Movie Review: Forbidden Games [1952]

0 Submitted by on Tue, 08 January 2013, 09:00

There have been many films that have brutally depicted the horrors of war, but the ripples during this time of conflict were felt far beyond the battleground. Released on DVD and Blu Ray for the first time this week is Rene Clement’s classic Forbidden Games.

This project started life as part of a trilogy of short films, due to the productions financial problems and how well received the footage was, pioneering director Rene Clement decided to expand the story and turn his short into a full length feature film.

Forbidden Games5-year-old Parisian girl Paulette (Brigitte Fossey) barely survived the sudden air attack that claimed the lives of her parents and her beloved pet dog Jock. A group of fleeing villagers offer Paulette a ride and quickly cast aside her deceased dog, not wanting to leave him behind she abandons the relative safety of the wagon and goes to retrieve Jock from the river. After the haunting realisation that she is now alone in the world, Paulette finds her way to rural village and is taken in by a peasant family at a local farm.

Clement’ movie shows the effect of war on the innocent through the eyes of two young children. Although they might come from different walks of life, the immediate bond between Paulette and Michel (Georges Poujouly) is universally heart warming, finding something that is both morbid and yet life affirming, the pair embark on building their own small cemetery where they bury dead animals they find.
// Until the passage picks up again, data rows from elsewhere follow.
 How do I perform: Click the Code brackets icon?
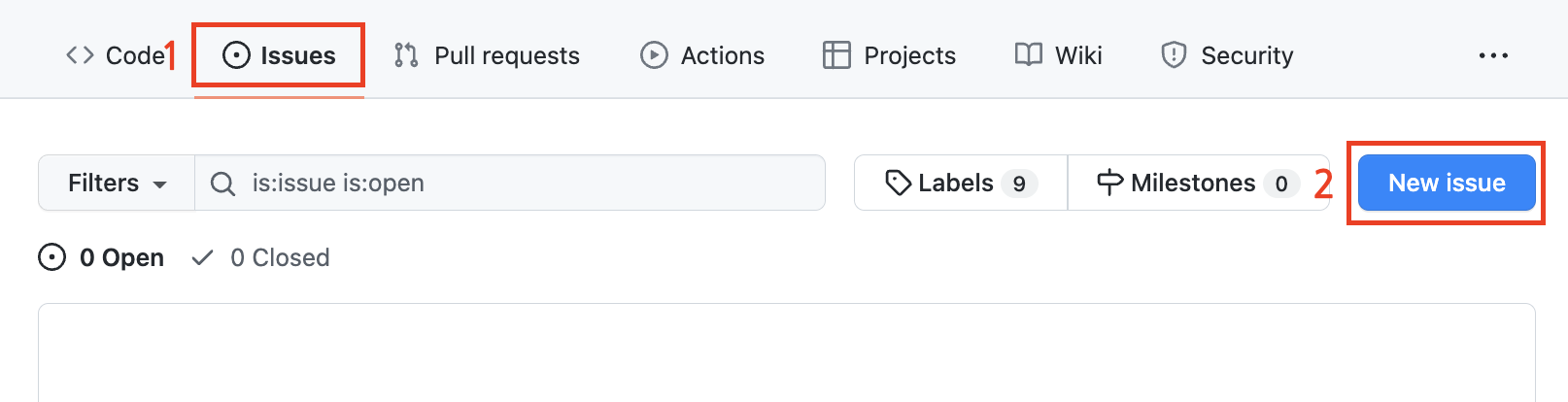80,55
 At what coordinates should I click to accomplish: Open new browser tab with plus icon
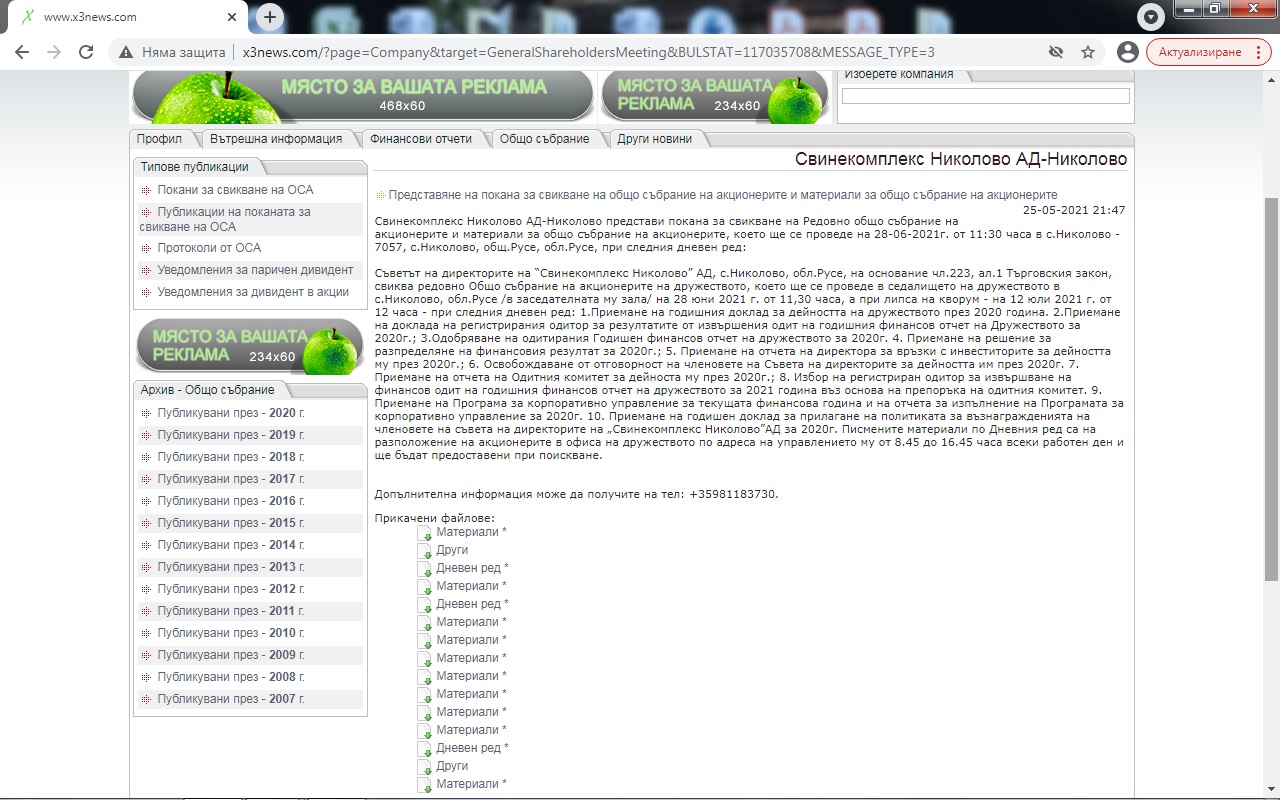[x=269, y=17]
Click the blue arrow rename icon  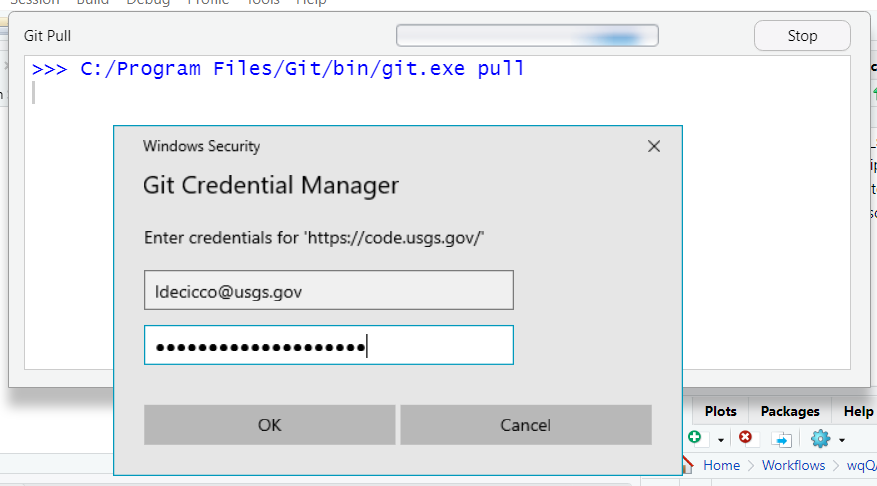pos(782,439)
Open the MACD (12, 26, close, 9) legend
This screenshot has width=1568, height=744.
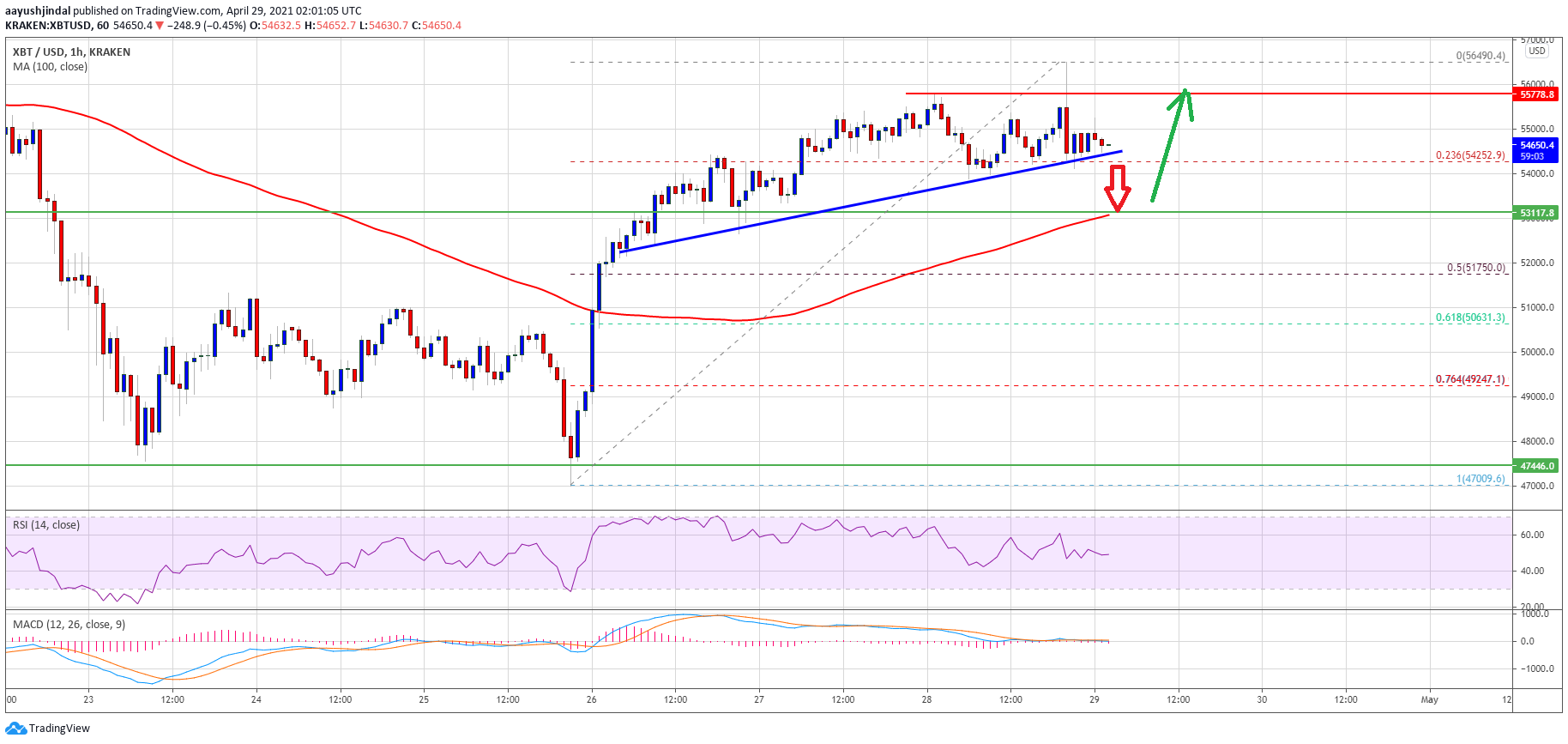coord(69,625)
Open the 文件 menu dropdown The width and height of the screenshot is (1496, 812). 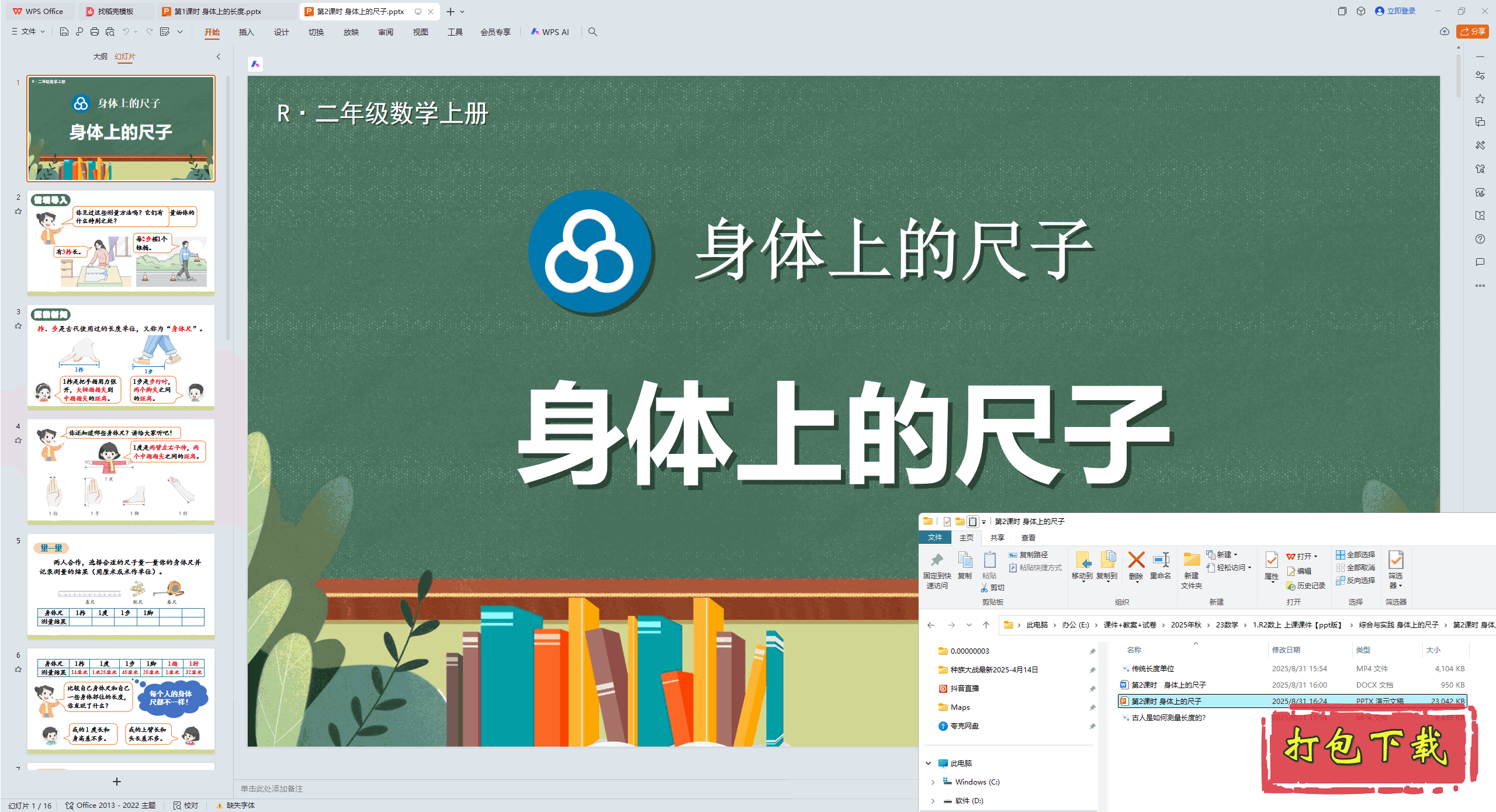click(29, 32)
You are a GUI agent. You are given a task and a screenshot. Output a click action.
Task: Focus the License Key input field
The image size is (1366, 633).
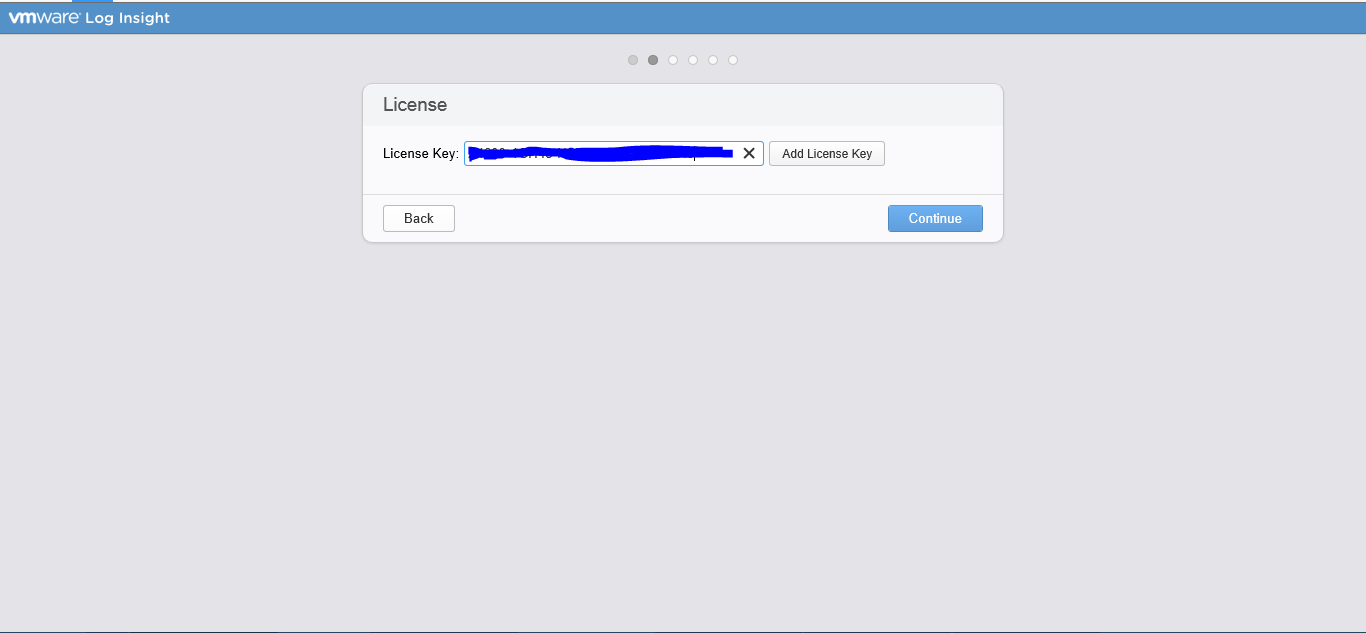point(600,153)
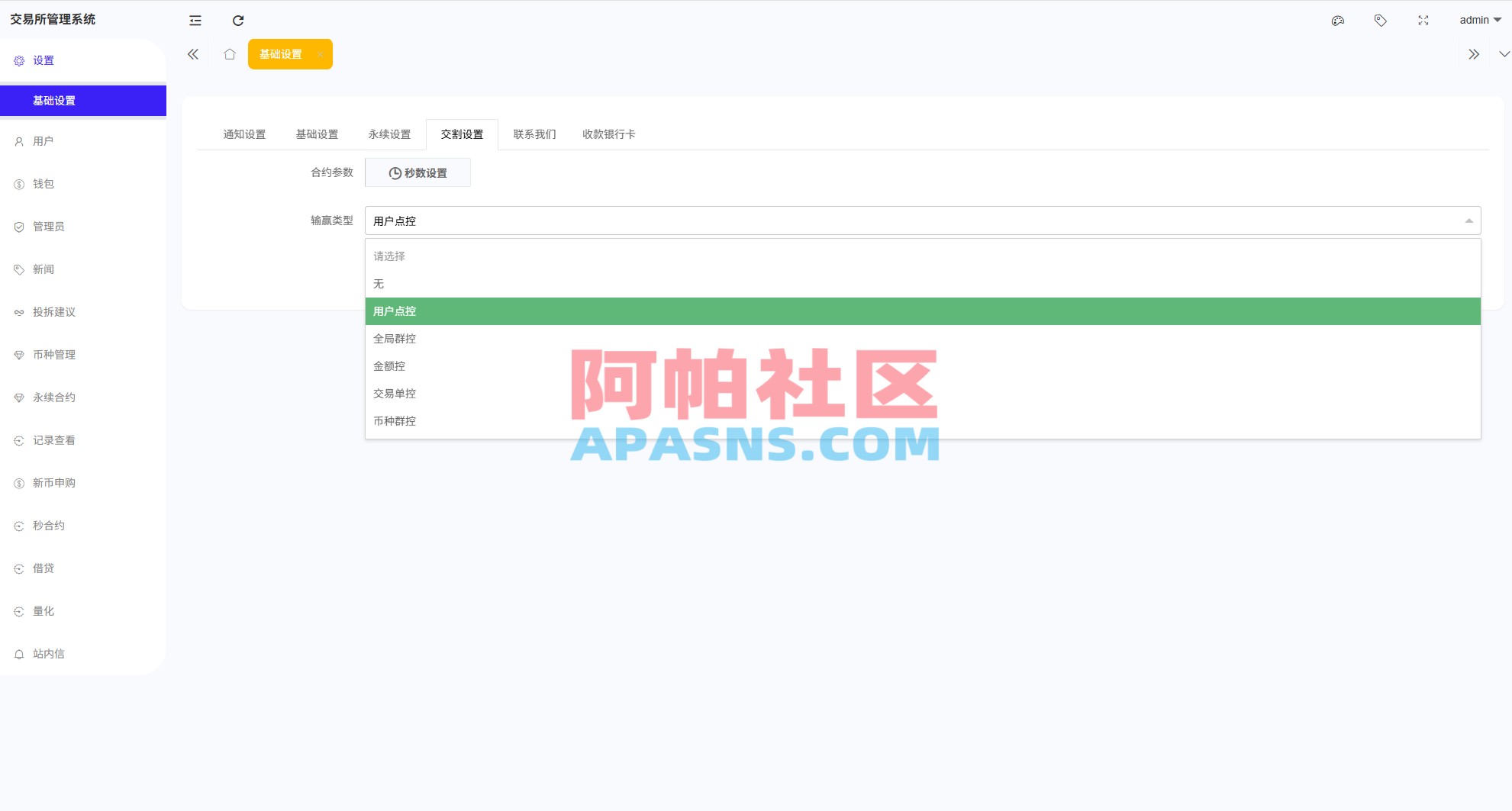Open the theme palette settings icon
The width and height of the screenshot is (1512, 811).
coord(1337,20)
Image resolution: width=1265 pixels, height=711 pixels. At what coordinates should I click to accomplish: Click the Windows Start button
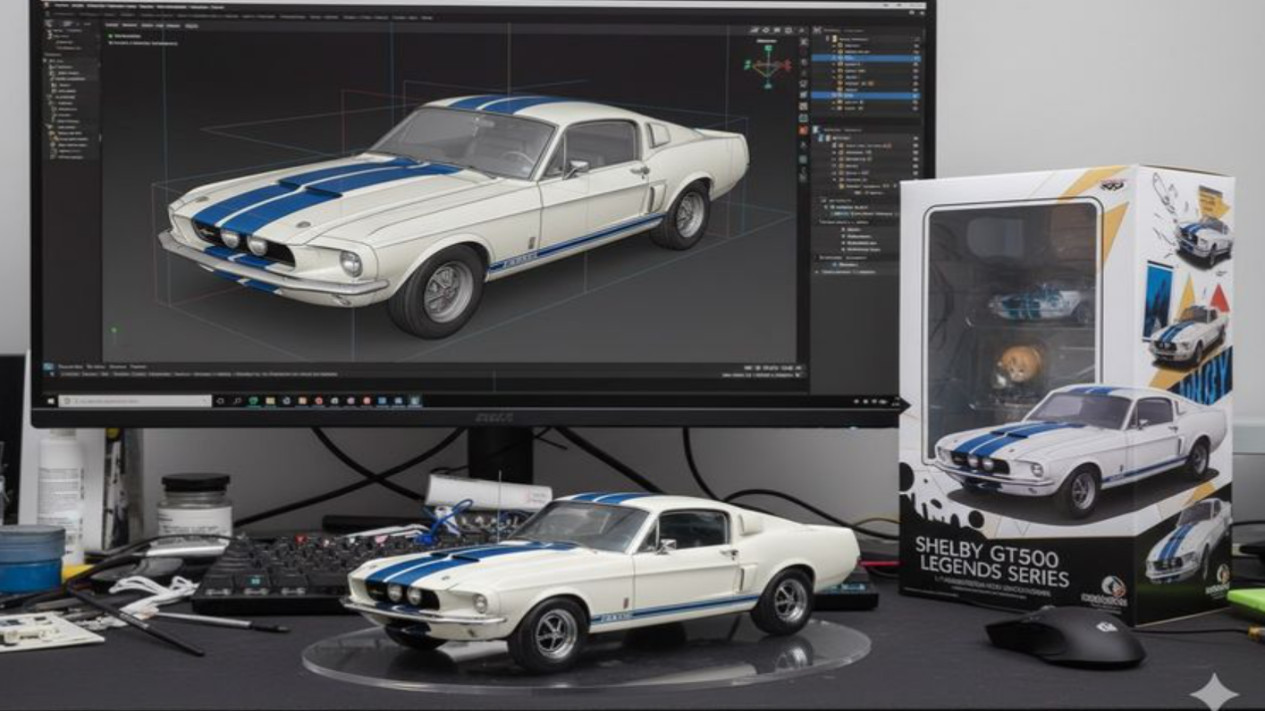click(49, 401)
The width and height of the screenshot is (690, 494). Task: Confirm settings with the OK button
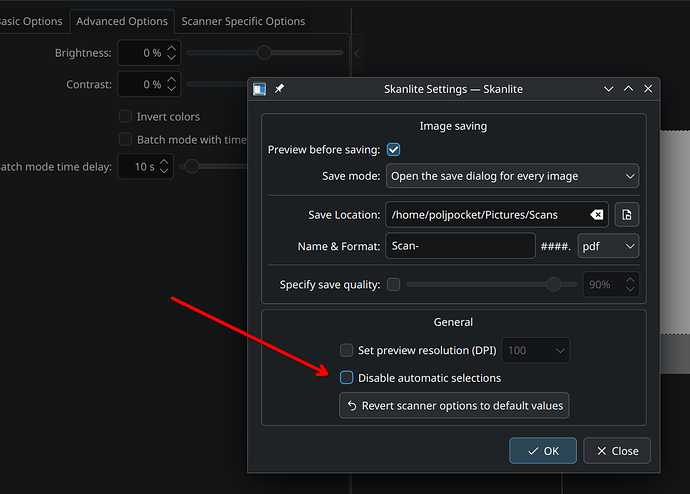[543, 451]
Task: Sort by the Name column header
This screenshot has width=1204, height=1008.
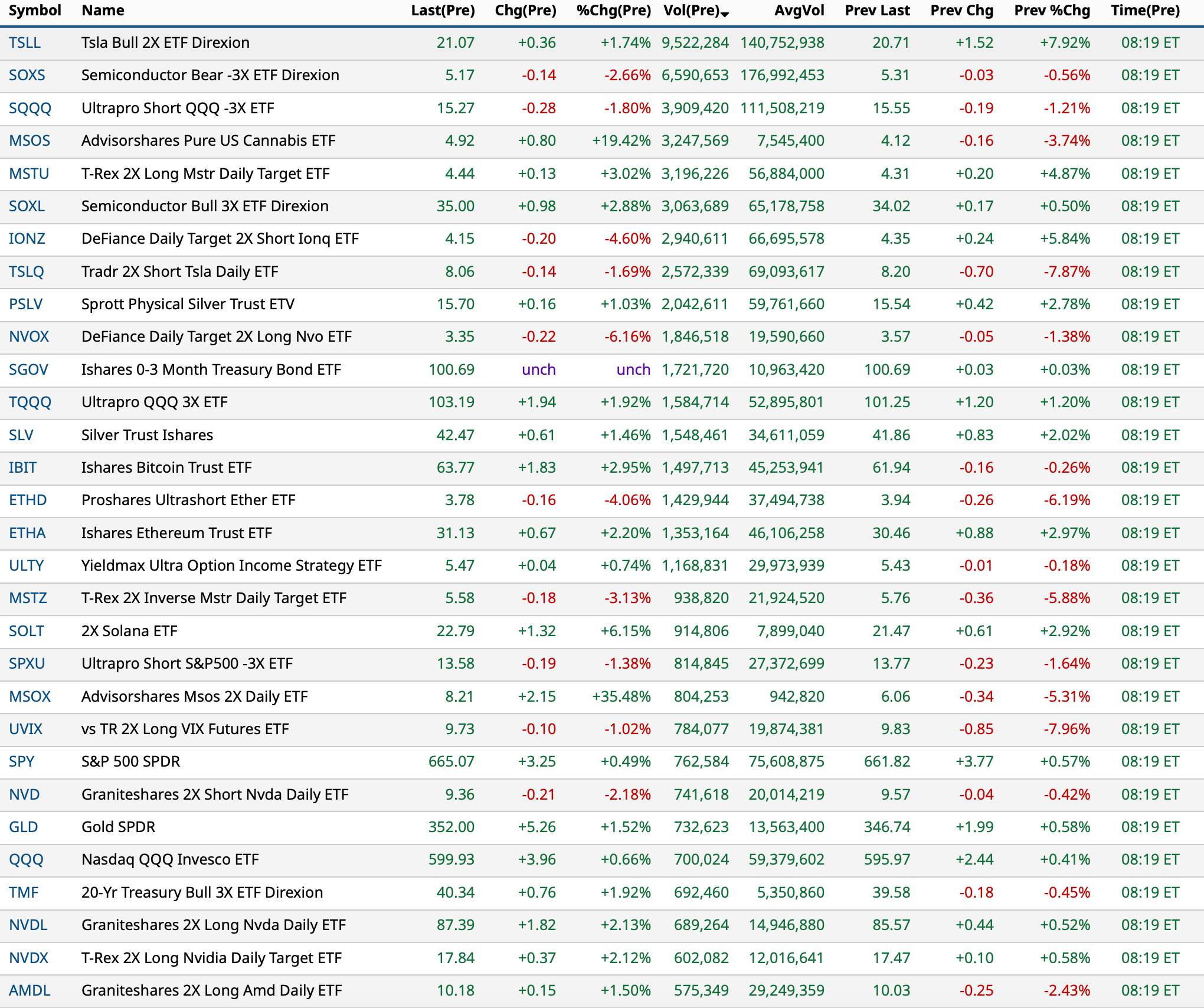Action: coord(103,11)
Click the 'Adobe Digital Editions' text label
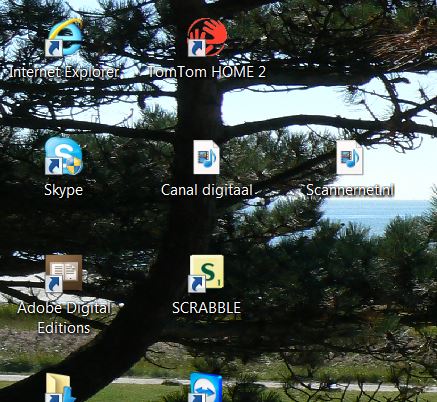Screen dimensions: 437x402 (x=64, y=318)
Adopting his famed naturalistic approach Clement was a master at getting raw and realistic performances from his young cast, the opening sequence showing the demise of Paulette’s parents features Brigitte’s real life parents to add a heightened sense of emotion to her performance.

The plot serves as almost a counterpoint to the war itself.  The innocence behind the actions of the two children as they attempt to deal with what feels like the end of the world, normalises the chaos that surrounds them both.

As Michel becomes intensely protective of Paulette it becomes painfully clear how much he cares for her. His willingness to help her out of the depths of tragedy and take responsibility for her personifies the triumph of the human spirit through times of great need, this shines through in his performance. There might be a lack of sentimentality but this only makes the ending all the more heartbreaking, in lesser hands a cop-out happy ending would have been tacked on but that would have undermined the film. As it stands the ending is one of the most profoundly devastating moments in cinematic history.

Unsurprisingly this won the Grand Prize at the Venice Film Festival in 1952, it went on to claim an Academy Award for Best Foreign Film as well. What is surprising is the absence of this movie on many best war movies of all time lists, at 61 years old the film is just as moving and inspiring as ever and in my opinion it’s also Clement’ true masterpiece.

The DVD is home to an insightful 30 minute documentary that features the now grown up Brigitte Fossey and an alternative version of the ending.